KLASH, with its integration in the team's AVID Media Composer Environment, provided a much-needed bridge between the initial dailies and the final cuts. The producer took to KLASH, admiring its ease of use and reliability. The editors, despite initial hesitations, soon recognized the benefits of streamlined commenting, sorting, direct file downloading capabilities, and direct secure sharing options with collaborators.
For SVT, KLASH developed and launched an automated file transfer application where the creator can click and send the file to playback in AVID Media Composer. Then it will be automatically transferred to the relevant folder on KLASH.
On KLASH, each folder and subfolder has its own unique transfer code. With Vantage Telestream, a media processing platform, transfer codes can be automatically attached to the file names in SVT’s production system. Once the files reach KLASH, the transfer code will be automatically removed, and the files will be placed in the correct folder. KLASH saves time by making it possible to automatically send files from production environments to KLASH, despite the amount of raw material that had to be uploaded.
The technology is based on an FTP connector. With the same kind of connector, you can seamlessly transfer dailies from on-set cameras (“Camera to Cloud”) as long as your camera has a built-in FTP connector.
In many modern cameras, proxy files can be saved on one camera card and raw files on another. Making it possible to connect the proxy file card to KLASH in the cloud, and keep the raw files on the other card.
“A good tool for people who are not that amused by technology”
The Workflow in Antikrundan
The raw material would enter a selection phase where it would be funneled down through discussions. Once the clips have been chosen and the rough editing is done, Antikrundan uploads them to KLASH, using a systemic approach to forward feedback to their editors.
During the first feedback rounds, the editor, producer, project manager, and program manager go through the material very carefully. They post the material on KLASH so that everyone can look at it and add comments, markers, and drawings along with feedback meetings where they go through it together.
Once feedback has been provided, editors will export the comments and markers to Avid Media Composer to edit a new version. This is done in an iterative process where editors upload new versions to KLASH, gather more feedback, and then export markers and comments back to AVID. The iterative process continues until a final version is reached.
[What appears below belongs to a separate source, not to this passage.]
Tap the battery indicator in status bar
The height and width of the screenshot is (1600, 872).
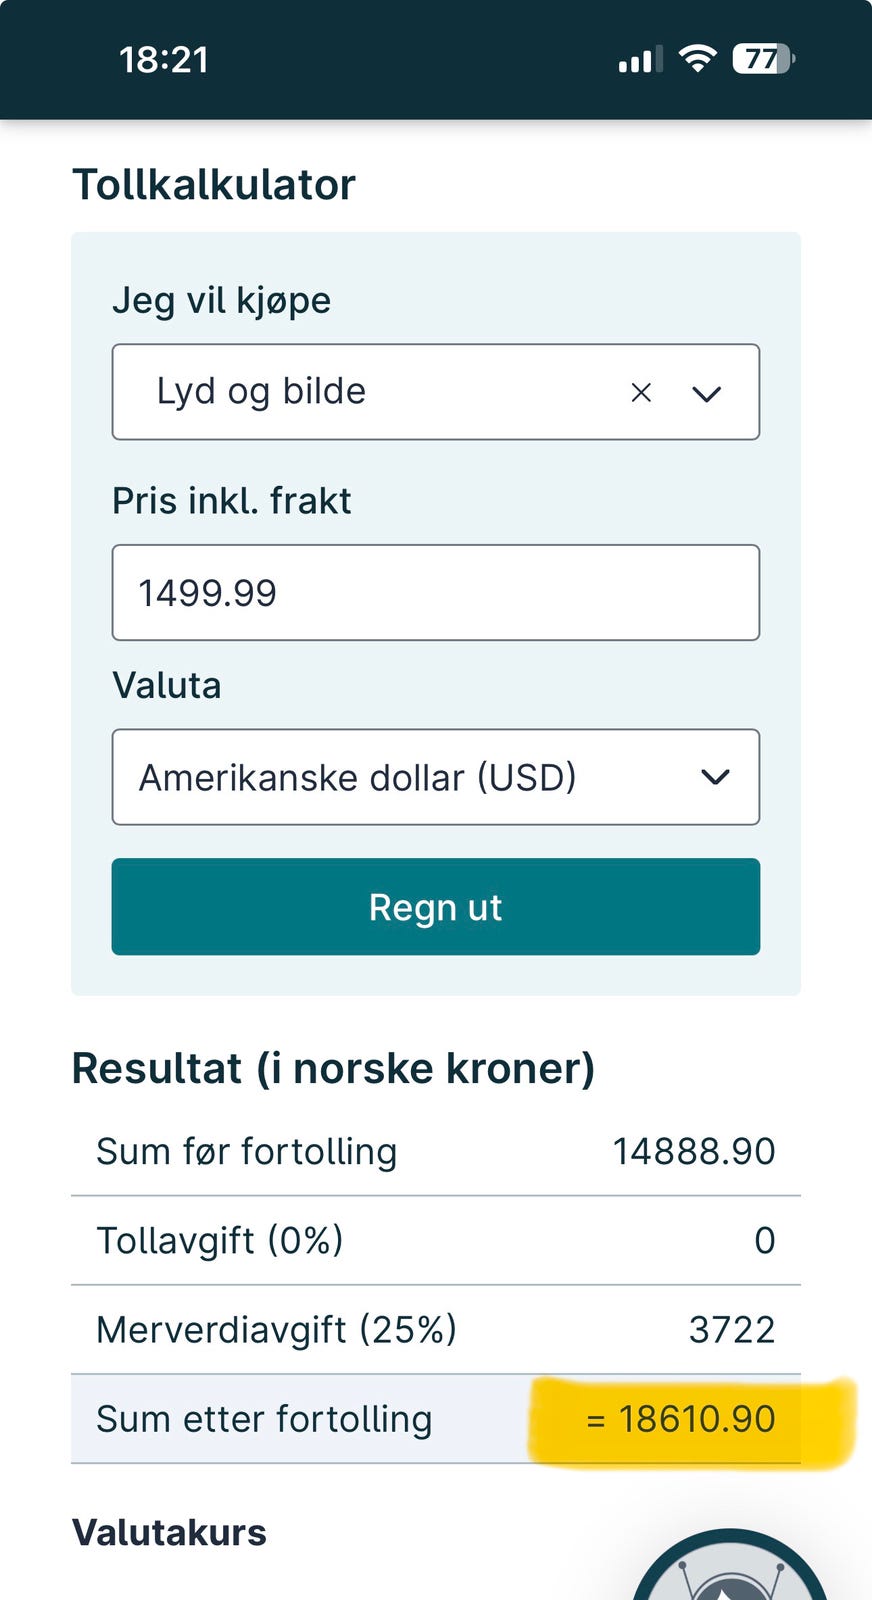tap(764, 59)
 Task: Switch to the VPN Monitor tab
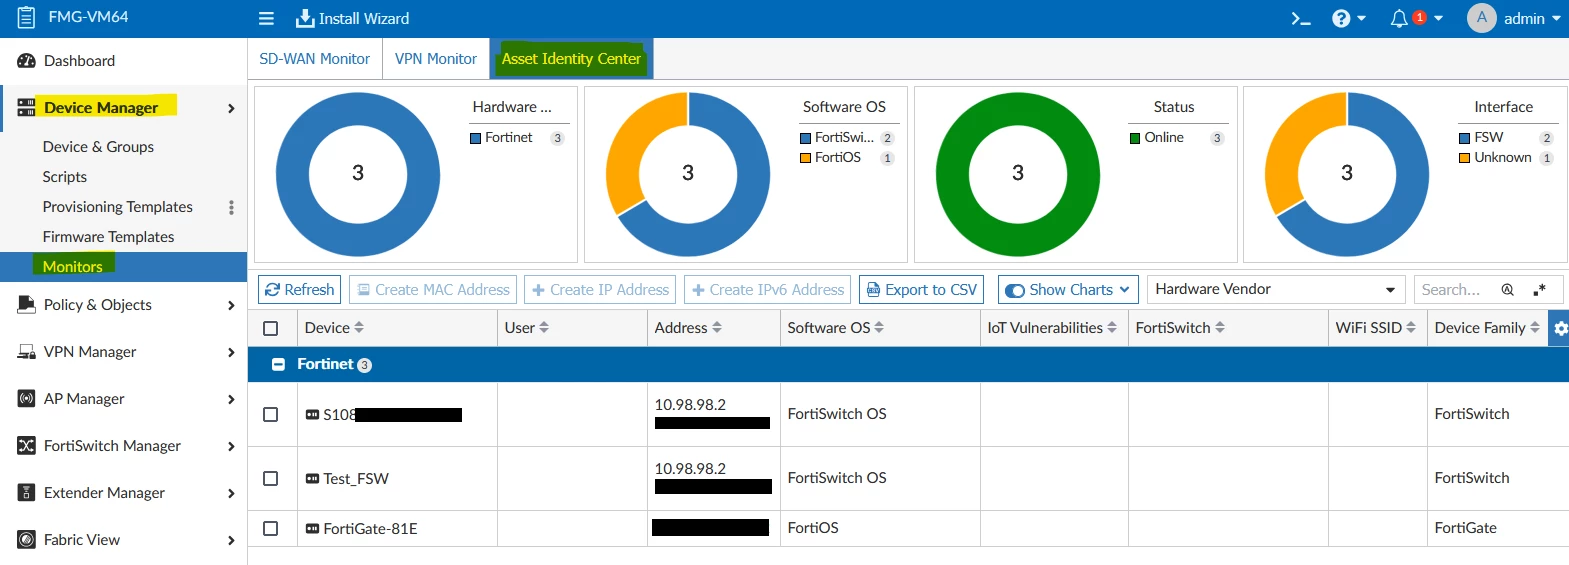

Once the program is done they would again upload it to KLASH as a final version where they share it externally to experts using KLASH’s share feature. The share feature lets users create individual shares sent via either a link or email that can be protected with security options such as passwords, two-factor authentication with mobile phone number, and watermarking. Of course, having material being leaked before production is a big no-no in any industry working with confidential material, no reason not to use the secure options.
The integration of KLASH led to noticeable changes in the production workflow. The platform ensured a collaborative environment where all team members, regardless of their technical experience, could engage with the content. Its intuitive design, complemented by features like drawing tools, marker exports, and automated file uploads, streamlined the editing and review process.
“Klash is a great tool because it's very simple, accessible, reliable and it never messes up"
The Final Take
The journey of Antikrundan with KLASH reflects a broader narrative in the world of television production. This is an example of how innovative tools can be integrated into traditional workflows, not just to simplify processes, but to enrich the content and the storytelling experience. Antikrundan has been around for decades and is likely to continue for many more, thanks to its ability to adapt to the changing world.